[start of EXTRACTED TEXT]

Bangladesh was formed because of the massive popular uprising, and because, as the west had planned, they were surrounded by a foreign power that was hostile toward their pseudo-Imperial masters in West Pakistan. This part of the matter is pretty straightforward. What is striking is the contrast to early Islam. In the beginning, Islam overcame ethnic and cultural differences to unite a people into a nation of believers. Pakistan, however, was a state that contained multiple nations. There were, to name a few, Punjabis, Sindh, Bengalis, Pashtun and others, not to mention Sikhs and Hindus belonging to those ethnic groups as well. The idea behind Pakistan was to create an Islamic state, but Mohammed al-Jinnah was a secularly minded individual. He failed to understand the necessity of defining the new state as such, hoping to keep Pakistan to some extent a secular nation. Tariq Ali lauds him for this, but I see this as the mistake that allowed a great deal of the nonsense that followed to take place.

[end of EXTRACTED TEXT]

List the ethnic groups the passage on Pakistan and Bangladesh names as nations within Pakistan. The lines after this passage are separate material and unrelated to it.

[start of GIVEN INFORMATION]

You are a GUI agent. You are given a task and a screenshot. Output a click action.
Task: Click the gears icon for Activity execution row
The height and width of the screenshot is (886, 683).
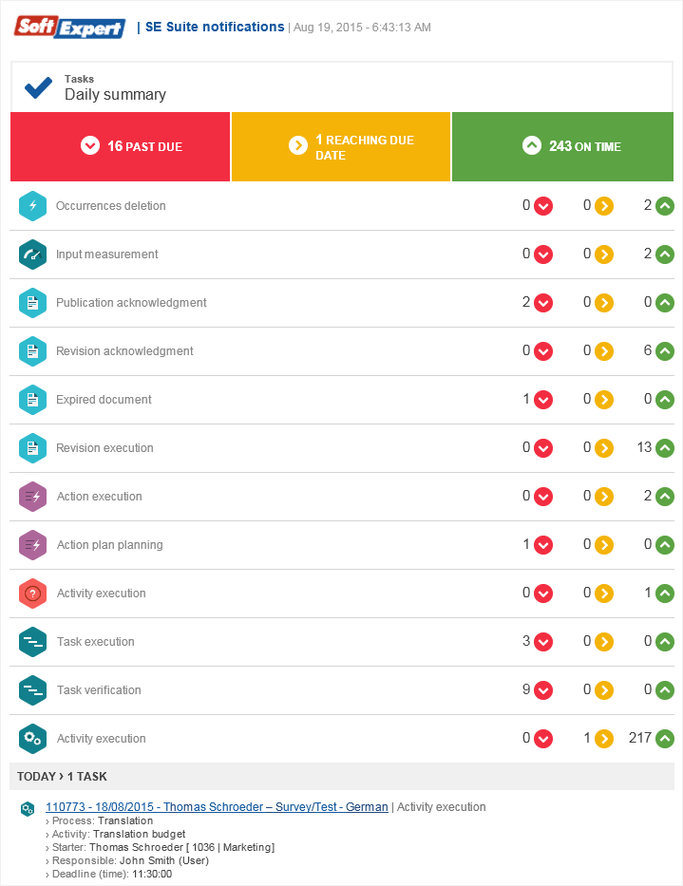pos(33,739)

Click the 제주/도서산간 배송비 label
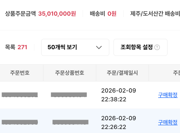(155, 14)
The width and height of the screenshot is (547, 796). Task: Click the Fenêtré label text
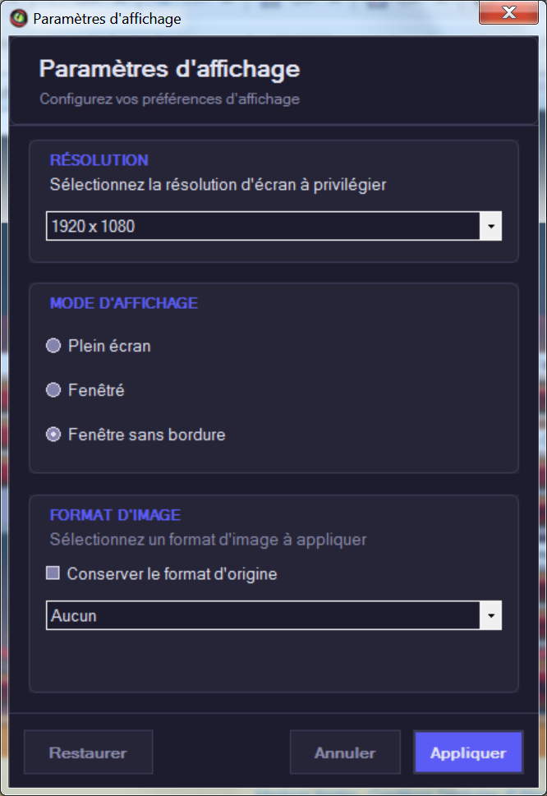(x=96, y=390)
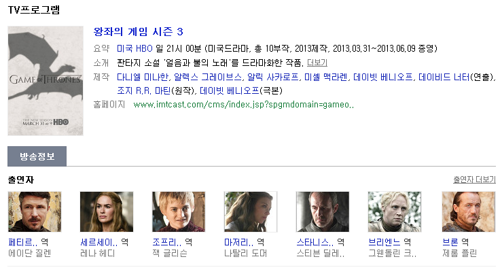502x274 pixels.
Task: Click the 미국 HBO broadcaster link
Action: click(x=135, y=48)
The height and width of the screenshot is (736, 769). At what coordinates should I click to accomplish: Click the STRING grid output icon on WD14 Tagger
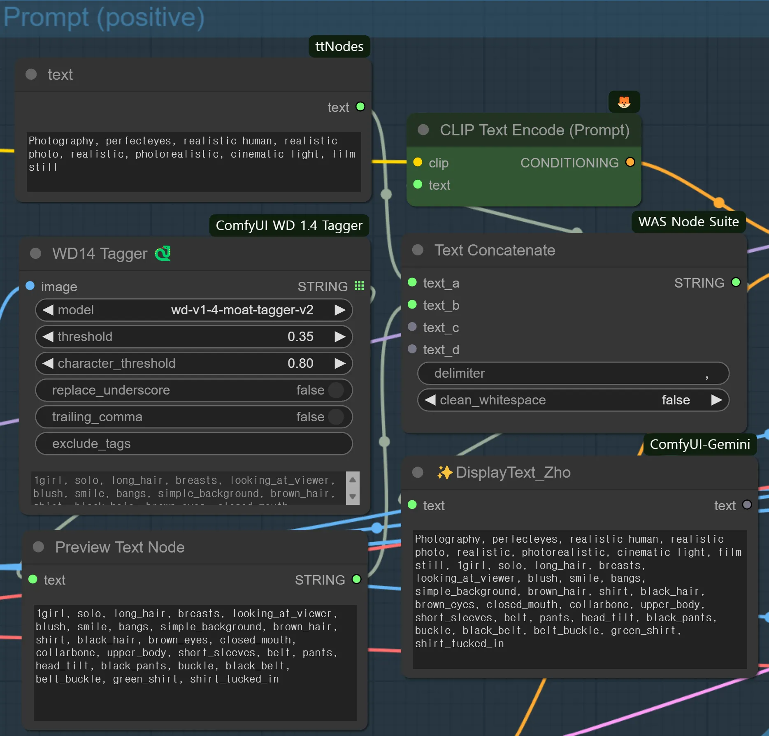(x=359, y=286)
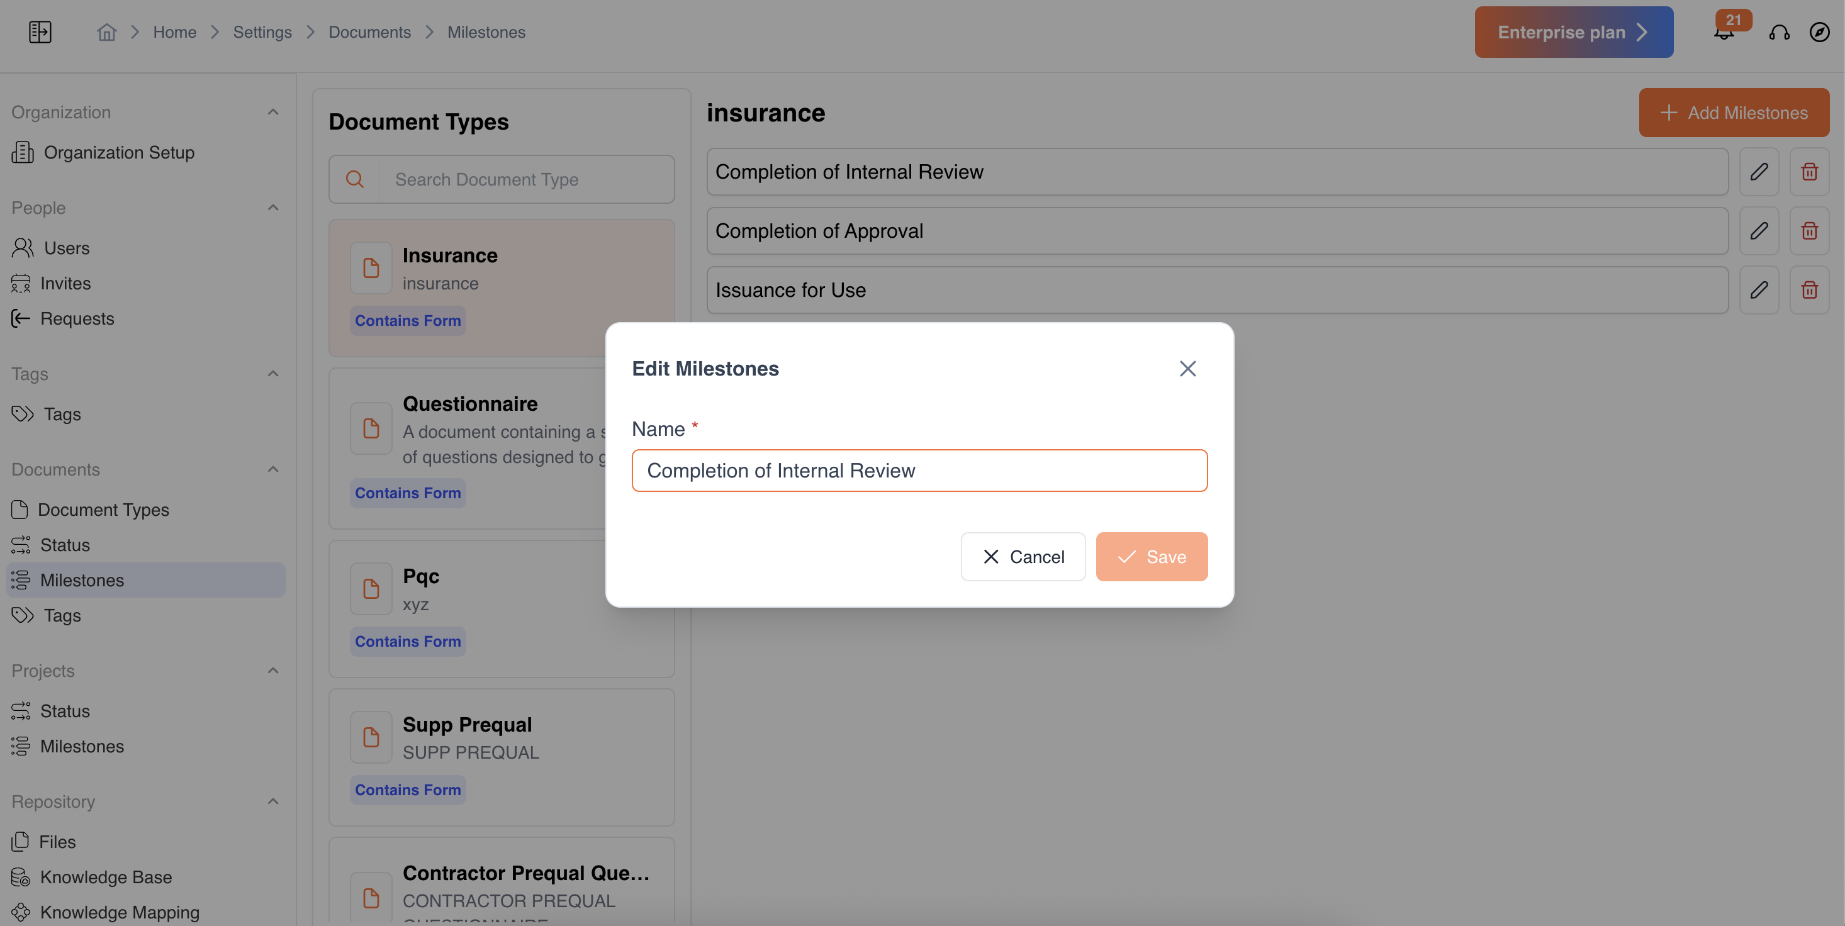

[end of GIVEN INFORMATION]

RIGHT ANSWER:
Punjabis, Sindh, Bengalis, Pashtun